Russian billionaire entrepreneur

Dmitry Itskov (Russian: Дмитрий Ицков; born 1980) is a Russian entrepreneur, billionaire and the founder of New Media Stars (a web-based media company),
and of the 2045 Initiative. He has made a reported £1bn from his Moscow-based news-publishing company.

== Biography ==
He was born in Bryansk. He graduated from Plekhanov Russian Academy of Economics.

Together with State Duma deputy Konstantin Rykov, he was involved in large-scale PR campaigns for United Russia.

== Career ==
In 2005, he created New Media Stars in Moscow.

In 2011, he set up 2045 Initiative, which aims to achieve cybernetic immortality by 2045.

In 2012, Itskov sent an open letter to the richest people in the world from the Forbes list with a request to join forces in the development of technologies that will prolong human life and make it immortal.

In May 2012, he and his colleagues demonstrated a humanoid robot (his own replica) at the initial stage of development.

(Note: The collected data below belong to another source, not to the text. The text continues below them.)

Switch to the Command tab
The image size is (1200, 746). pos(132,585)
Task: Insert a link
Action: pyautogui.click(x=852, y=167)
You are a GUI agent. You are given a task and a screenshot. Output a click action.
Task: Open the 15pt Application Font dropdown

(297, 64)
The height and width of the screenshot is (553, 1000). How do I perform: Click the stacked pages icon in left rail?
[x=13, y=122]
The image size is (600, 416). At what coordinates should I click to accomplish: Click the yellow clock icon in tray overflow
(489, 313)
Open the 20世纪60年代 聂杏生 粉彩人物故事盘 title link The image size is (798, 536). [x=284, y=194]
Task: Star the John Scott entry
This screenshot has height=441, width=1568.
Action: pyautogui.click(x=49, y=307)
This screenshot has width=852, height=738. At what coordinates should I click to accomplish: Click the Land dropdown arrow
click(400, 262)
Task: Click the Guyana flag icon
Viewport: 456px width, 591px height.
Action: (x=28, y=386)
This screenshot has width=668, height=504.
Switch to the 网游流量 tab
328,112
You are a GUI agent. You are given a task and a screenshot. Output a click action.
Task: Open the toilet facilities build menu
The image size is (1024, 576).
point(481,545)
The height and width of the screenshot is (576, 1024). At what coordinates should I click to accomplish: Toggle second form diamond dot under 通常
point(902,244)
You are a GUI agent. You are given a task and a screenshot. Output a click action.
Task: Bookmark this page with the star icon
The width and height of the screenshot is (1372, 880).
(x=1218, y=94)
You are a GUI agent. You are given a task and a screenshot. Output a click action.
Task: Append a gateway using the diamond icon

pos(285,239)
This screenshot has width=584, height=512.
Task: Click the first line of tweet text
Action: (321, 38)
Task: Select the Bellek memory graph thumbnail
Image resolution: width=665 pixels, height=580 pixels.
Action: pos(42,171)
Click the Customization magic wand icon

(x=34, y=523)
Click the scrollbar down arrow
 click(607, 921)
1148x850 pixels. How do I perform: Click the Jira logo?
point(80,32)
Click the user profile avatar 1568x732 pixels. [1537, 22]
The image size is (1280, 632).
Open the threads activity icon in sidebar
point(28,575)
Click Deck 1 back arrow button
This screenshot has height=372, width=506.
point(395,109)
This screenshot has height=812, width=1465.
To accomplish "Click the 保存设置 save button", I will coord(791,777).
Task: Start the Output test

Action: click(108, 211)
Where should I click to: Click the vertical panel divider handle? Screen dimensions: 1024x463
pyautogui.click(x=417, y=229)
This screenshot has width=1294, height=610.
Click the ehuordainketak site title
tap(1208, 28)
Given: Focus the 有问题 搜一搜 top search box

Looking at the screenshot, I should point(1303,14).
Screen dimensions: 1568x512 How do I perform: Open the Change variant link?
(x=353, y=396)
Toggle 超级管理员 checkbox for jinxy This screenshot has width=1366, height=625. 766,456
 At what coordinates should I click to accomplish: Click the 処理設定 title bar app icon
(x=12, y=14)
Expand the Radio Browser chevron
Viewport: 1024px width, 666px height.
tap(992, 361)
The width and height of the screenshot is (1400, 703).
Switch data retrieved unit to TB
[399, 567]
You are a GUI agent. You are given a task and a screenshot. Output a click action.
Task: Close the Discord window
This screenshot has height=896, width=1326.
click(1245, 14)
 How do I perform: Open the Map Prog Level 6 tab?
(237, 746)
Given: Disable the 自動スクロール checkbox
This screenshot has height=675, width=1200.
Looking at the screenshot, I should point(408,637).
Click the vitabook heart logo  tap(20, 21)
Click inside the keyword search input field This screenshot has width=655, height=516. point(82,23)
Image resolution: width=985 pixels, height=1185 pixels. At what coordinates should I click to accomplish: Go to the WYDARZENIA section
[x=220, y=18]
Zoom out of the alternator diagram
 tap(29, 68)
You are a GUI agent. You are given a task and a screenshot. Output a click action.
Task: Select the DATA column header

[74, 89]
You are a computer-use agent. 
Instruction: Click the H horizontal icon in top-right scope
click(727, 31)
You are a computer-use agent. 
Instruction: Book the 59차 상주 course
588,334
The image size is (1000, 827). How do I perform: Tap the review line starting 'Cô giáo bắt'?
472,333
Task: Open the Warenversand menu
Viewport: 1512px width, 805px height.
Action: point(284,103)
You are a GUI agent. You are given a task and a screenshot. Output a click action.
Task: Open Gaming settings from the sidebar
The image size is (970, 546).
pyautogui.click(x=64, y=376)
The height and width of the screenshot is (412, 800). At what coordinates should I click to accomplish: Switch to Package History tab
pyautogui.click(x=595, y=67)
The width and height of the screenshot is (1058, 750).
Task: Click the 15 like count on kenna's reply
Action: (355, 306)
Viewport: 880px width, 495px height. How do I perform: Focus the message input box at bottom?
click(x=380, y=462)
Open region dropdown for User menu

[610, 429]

On June 15 and 16, 2013, the Global Future 2045 conference was held in New York City. Global Future 2045 is founded by Itskov, its first meeting was in Moscow.

Itskov said, in a 2016 BBC Horizon TV documentary, that the "ultimate goal of [his] plan is to transfer someone’s personality into the new artificial carrier."

== Awards and honours ==

- Commendation from the President of the Russian Federation (December 16, 2009) – for active participation in the creation of the Internet documentary "War 08.08.08. The Art of betrayal"

== Personal life ==
His father Ilya Itskov directed musical theater and his mother was a schoolteacher.